Top-level error types

Type HTTP Meaning Retry?
auth_error 401, 403 Invalid, revoked, or scope-insufficient API key No — fix the key
validation_error 400 Malformed request No — fix the request
rate_limit_error 429 Rate limit exceeded Yes, after Retry-After
inference_error 502 Upstream inference provider failed Yes, with backoff
region_unavailable 503 Pinned region is degraded Conditionally — see below
policy_error 403 Request blocked by Article III screening No — review use case
methodology_error 500 Receipt generation failed (the inference may have succeeded) Yes
internal_error 500 Unspecified gateway failure Yes, with backoff

Specific error codes

auth_error

{"error": {"type": "auth_error", "code": "invalid_api_key", "message": "..."}}

Codes:

  • invalid_api_key — key not found or malformed
  • revoked_api_key — key was revoked; check audit log
  • expired_api_key — key past expiry (Audit Plus / Enterprise feature; the default Audit tier does not auto-expire)
  • insufficient_scope — key is valid but lacks the scope for this endpoint

validation_error

The error.param field tells you which parameter is invalid:

{"error": {"type": "validation_error", "code": "invalid_model", "param": "model", "message": "..."}}

Codes:

  • invalid_model — model is not supported on this region/account
  • invalid_region — region code does not exist
  • invalid_tier — requested tier is not supported on this route
  • prompt_too_long — prompt exceeds the model's context window
  • invalid_temperature / invalid_top_p / etc. — standard sampler validations

rate_limit_error

{"error": {"type": "rate_limit_error", "code": "requests_per_second_exceeded", "message": "..."}}

Codes:

  • requests_per_second_exceeded — consult Retry-After
  • daily_budget_exceeded — until midnight UTC of next day
  • concurrent_streams_exceeded — close idle streams or upgrade

policy_error

{"error": {"type": "policy_error", "code": "dual_use_screen_block", "message": "..."}}

Codes:

  • dual_use_screen_block — request blocked by Article III dual-use screening; if you believe this is in error, contact audit@vettedinference.com
  • acceptable_use_violation — request matches our published Acceptable Use Policy violation patterns
  • customer_suspended — your account is suspended pending review

region_unavailable

{"error": {"type": "region_unavailable", "code": "region_degraded", "message": "..."}}

Codes:

  • region_degraded — the pinned region is in incident mode; consult status.vettedinference.com
  • region_saturated — the pinned region is at capacity; retry with backoff or accept default routing
  • region_decommissioned — the requested region is no longer offered (rare; advance notice given)

methodology_error

If methodology fails but inference succeeded, the response carries the completion plus a degraded receipt with tier: "degraded" and an explanation.
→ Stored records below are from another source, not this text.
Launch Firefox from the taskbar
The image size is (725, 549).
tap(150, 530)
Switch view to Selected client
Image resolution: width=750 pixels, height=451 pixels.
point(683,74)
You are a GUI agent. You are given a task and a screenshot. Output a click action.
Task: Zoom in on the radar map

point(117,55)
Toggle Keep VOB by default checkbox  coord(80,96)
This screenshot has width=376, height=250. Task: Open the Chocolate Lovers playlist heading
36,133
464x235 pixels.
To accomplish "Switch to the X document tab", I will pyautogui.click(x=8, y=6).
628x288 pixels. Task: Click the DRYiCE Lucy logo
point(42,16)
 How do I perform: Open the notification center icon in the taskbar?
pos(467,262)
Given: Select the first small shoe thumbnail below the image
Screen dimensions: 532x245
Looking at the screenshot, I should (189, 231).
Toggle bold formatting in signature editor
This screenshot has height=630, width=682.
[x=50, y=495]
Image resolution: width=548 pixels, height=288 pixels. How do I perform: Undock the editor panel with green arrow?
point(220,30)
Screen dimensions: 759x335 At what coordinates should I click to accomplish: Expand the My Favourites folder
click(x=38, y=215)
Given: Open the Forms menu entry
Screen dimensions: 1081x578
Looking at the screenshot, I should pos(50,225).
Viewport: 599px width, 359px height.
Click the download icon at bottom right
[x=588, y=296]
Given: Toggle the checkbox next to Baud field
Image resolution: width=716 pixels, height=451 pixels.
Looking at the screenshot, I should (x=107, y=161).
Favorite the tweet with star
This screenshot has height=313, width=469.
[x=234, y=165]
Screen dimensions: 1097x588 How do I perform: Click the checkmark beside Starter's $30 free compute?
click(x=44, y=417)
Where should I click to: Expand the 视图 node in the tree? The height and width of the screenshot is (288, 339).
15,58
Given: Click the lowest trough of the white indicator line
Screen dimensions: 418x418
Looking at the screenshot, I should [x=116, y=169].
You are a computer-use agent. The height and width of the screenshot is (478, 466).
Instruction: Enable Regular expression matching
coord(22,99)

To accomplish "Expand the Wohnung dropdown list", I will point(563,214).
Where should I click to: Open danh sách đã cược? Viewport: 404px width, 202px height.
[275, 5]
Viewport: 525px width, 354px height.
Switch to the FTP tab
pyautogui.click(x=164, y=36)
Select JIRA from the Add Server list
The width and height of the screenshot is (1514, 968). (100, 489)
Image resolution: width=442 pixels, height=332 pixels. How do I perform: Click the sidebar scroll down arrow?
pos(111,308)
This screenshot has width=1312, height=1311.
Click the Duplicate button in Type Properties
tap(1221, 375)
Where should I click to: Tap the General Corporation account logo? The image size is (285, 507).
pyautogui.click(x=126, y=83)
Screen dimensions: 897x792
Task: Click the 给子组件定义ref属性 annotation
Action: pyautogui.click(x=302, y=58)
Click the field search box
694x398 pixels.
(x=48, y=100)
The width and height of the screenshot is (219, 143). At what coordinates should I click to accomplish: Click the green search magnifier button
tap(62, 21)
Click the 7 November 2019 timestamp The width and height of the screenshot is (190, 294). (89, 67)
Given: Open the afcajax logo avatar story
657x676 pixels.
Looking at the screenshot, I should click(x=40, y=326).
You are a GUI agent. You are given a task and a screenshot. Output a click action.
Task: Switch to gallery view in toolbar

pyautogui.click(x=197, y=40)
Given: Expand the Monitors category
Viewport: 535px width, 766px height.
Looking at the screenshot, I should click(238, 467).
This is the rare-but-real case where you got an answer but we could not produce a confident estimate. Treat the response as a normal completion; flag the degraded receipt to your audit pipeline for re-calculation.

Idempotency

For chat completions and embeddings, set the Idempotency-Key header to a stable client-generated UUID. Identical requests within 24 hours return the cached response (and the same receipt). This is the recommended pattern for financial-controlled retry logic.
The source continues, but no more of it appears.